**Dataset entries**
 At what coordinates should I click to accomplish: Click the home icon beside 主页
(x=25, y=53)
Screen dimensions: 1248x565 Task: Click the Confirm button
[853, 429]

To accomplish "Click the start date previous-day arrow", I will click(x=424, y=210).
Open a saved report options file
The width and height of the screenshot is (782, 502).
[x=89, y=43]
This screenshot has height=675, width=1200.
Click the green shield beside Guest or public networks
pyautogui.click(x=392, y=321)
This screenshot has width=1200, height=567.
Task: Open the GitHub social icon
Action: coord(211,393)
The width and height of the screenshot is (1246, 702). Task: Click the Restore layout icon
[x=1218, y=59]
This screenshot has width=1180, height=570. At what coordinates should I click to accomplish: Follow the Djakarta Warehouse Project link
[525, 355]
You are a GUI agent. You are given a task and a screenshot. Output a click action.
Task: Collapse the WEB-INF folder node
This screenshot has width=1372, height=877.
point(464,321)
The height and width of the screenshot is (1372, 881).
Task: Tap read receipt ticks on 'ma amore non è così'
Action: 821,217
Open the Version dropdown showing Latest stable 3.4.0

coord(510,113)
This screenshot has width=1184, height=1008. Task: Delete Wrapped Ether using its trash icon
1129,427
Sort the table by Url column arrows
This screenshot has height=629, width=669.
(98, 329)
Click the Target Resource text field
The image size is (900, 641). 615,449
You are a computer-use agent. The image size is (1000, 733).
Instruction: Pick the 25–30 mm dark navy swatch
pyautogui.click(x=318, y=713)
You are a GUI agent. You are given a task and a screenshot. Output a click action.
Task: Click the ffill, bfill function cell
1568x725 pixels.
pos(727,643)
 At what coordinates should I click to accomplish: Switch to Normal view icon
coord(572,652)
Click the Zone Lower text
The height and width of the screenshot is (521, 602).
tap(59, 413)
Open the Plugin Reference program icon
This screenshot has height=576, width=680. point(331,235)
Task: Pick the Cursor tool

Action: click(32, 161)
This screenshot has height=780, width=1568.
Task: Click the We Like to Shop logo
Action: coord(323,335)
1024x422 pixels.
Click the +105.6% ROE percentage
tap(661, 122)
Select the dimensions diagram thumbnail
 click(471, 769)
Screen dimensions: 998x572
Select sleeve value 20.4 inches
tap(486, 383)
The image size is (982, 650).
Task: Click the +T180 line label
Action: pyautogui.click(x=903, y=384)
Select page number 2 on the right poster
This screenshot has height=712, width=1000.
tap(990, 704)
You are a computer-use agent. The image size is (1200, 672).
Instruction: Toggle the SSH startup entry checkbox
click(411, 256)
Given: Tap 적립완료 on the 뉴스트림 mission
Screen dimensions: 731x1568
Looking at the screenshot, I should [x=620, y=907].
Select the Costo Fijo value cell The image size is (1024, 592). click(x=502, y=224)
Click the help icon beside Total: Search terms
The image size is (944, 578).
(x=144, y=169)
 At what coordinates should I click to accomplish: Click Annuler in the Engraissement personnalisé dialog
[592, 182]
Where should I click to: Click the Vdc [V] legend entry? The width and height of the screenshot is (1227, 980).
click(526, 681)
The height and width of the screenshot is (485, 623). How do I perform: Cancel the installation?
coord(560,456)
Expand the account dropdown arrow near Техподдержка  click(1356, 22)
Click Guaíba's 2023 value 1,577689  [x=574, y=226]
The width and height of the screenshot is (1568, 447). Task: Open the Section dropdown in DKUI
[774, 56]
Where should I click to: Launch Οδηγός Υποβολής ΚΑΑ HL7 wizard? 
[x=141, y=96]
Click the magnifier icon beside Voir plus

**Directions for this task**
Your output should consist only of the lines from the one containing "Where should I click to: Click" to the end of the records above, each retyped exactly.

**Output of the exercise**
Where should I click to: Click the Vdc [V] legend entry? The width and height of the screenshot is (1227, 980).
click(526, 681)
The height and width of the screenshot is (485, 623). How do I perform: Cancel the installation?
coord(560,456)
Expand the account dropdown arrow near Техподдержка  click(1356, 22)
Click Guaíba's 2023 value 1,577689  [x=574, y=226]
The width and height of the screenshot is (1568, 447). Task: Open the Section dropdown in DKUI
[774, 56]
Where should I click to: Launch Οδηγός Υποβολής ΚΑΑ HL7 wizard? 
[x=141, y=96]
Click the magnifier icon beside Voir plus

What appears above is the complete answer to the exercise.